In the company, have seen many different types of websites and systems, there are good and bad. Some of these systems have a good server/network architecture, and are properly tuned and monitored, while general systems have security and performance problems that do not work well and become more prevalent.
In China, the open source lamp stack is the most popular network architecture, which uses PHP development, runs on Apache servers, and MySQL as a database, all running on Linux. It is a reliable platform that works well and is now the world's most popular Internet system architecture. However, it is difficult to scale properly and maintain security because each application layer has its own problems, flaws, and best practices. Our job is to help businesses create and run high-performance, scalable, and secure systems with the lowest operating costs, so we have a lot of experience with these types of issues.
The reality is that many sites are created quickly and cheaply by developers, usually without any IT staff or managers, but by programmers who manage the system. The result is that, while the site can start running at a very low cost, it usually faces real problems when it has a large number of users and needs to scale. After all, China has 380 million internet users, and if 0.01% of them visit the site, it can easily trigger a 250,000 ~50 of page traffic. These issues are generated at all levels, and the rules summarized below summarize the most general issues and explain why they are so important and what are the best ways to fix them. Sites that follow these recommendations increase its scalability, security, and operational stability.
1. Use the appropriate session management
The first way to think of an extended system is to add more hardware. For example, use two servers instead of one. This sounds reasonable, but creates potential problems: Session management. This is a serious problem for Java programs, and it also produces extensibility problems in PHP, especially for database workloads.
A session is defined as a separate end-user login or connection for a period of time, which typically contains multiple TCP/IP HTTP connections, several Web pages, and typically dozens of or even hundreds of page elements, such as frames, menus, Ajax
Updates, and so on. All of these HTTP requests need to know who the user is, to meet security requirements, and to deliver the appropriate content to the user because these are part of the conversation. Typically, each session includes interrelated session data, such as user name, user ID, history, Shopping cart, statistics, and so on.
The problem is that in the case of two Web servers and multiple HTTP connections, user traffic is distributed and moved between the two servers, and it is difficult for the server to know who the user is and to track all the data, because each page or page component can come from a different server. In PHP, this is usually resolved by creating a session ID and placing it in a cookie the first time you connect or log in, and the cookie is sent along with each HTTP request.
This poses a problem, and then each PHP script needs to look up the session data based on the ID. Since PHP cannot maintain state between executions (this differs from Java), this session data needs to be stored somewhere, usually in a database. However, if complex pages need to be searched 10 times per page load (which is often done), it means that each page executes 10 SQL queries, which results in a large load on the database.

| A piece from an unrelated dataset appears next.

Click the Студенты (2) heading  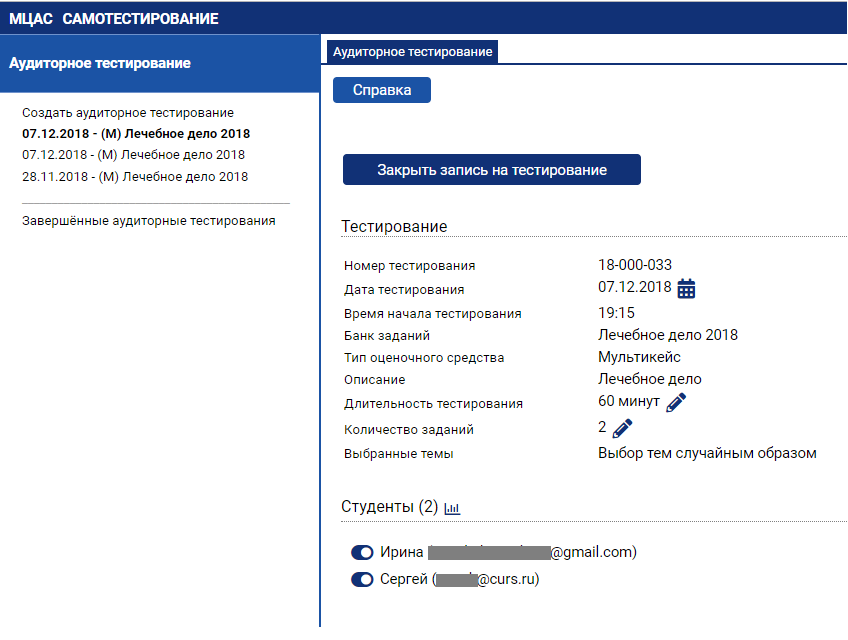click(389, 507)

In the previous example of China Internet user 0.01%, it might be easy to generate hundreds of queries per second just for managing sessions. The workaround is to use the session ID in the cookie all the time, and use services like memcached to cache session data for high performance.
Also note that there is a security issue, because hackers can forge another user's session ID, which is easy to find or see, especially in public Wi-Fi. The workaround is to encrypt or sign the session ID appropriately and bind it to a time zone, an IP address, and other critical information like a browser or other details. There are plenty of good examples of good session management on the Internet, and you can find the best fit if you need to.

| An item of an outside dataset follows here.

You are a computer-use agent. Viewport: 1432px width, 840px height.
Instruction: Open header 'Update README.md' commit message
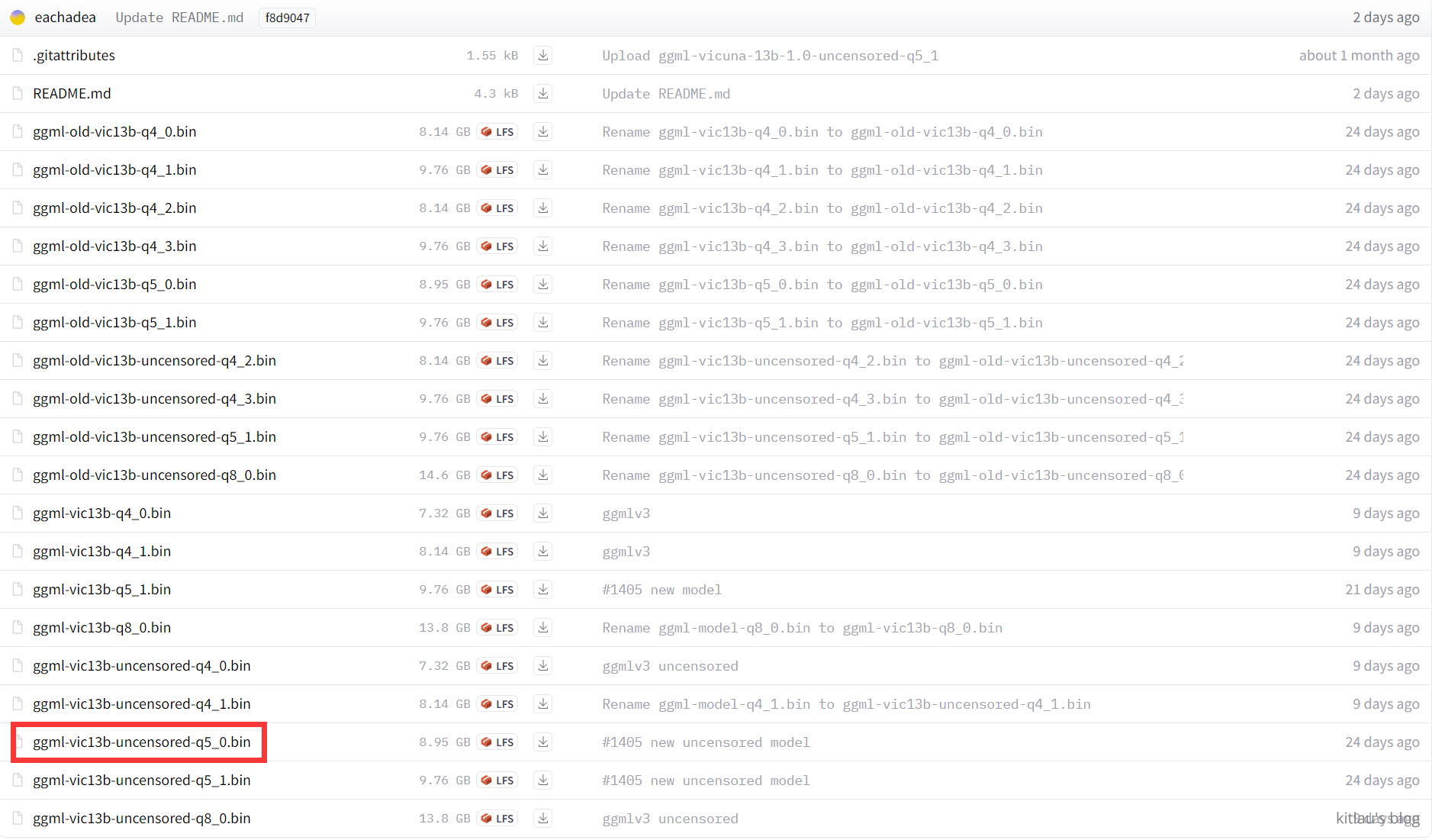click(179, 18)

2. Always consider security
While writing code like preventing SQL injection and login security involves a lot of security issues, unfortunately, almost no one has considered security, and those who are considering it don't understand it well enough. And this article is concerned about the operational system security. For this type of security, we focus on three security areas: firewalls, running users, and file access rights.
In addition to configuring a dedicated hardware firewall (like the ASA for Cisco), all servers should also run firewalls such as iptables, which protect servers from other threats and attacks. These threats and attacks may come from the public Internet, other servers or local servers, and also include developers and operators who use VPN or SSH channels. We only open the ports that are really needed for the specified IP. Iptables can be complex, but there are a lot of nice templates that we can usually use to help customers create iptables. For example, the default Redhat or CentOS firewall configuration instructions are only 10 lines, which is obviously not practical. Our best practice iptables configuration is about 5 pages, which includes the highest level of security that Linux can provide.
All public services should be run under dedicated users, such as Apache. Remember never to run with the root user, as this will allow any user who has hacked into Apache to take over the entire server. If Apache is just running under Apache users or running under nobody, it's not easy to break into Apache. Files that the Web server runs or serves (like. php and. html files) should not be writable for Web server users. This means that Apache or Nginx users should not have write access to the Web directory. There are many ways to do this, and the simplest is to have these files owned by other users, and then let
Users such as Apache/nginx belong to a group that can read files with 640 permissions. This will protect against almost all hackers and page-based attacks.
Also, never use FTP to upload files, especially in a public Wi-Fi environment, where hackers can easily steal usernames and passwords. Instead, using SFTP is more secure. In addition, each employee should have their own user ID and a random password.
3. Using the standard path and installation configuration
A nasty deployment problem is that developers rarely consider where their software will be deployed to the production Web server and how to deploy it. We have seen many large systems deploying their PHP code under the/home/xiaofeng or/web/code path. In fact, both of these paths are very nonstandard and pose an operational and security issue. When these systems are moved from the development environment to the test environment to the production environment, because each installation configuration is non-standard, problems often arise, and developers need to adjust to be able to work properly.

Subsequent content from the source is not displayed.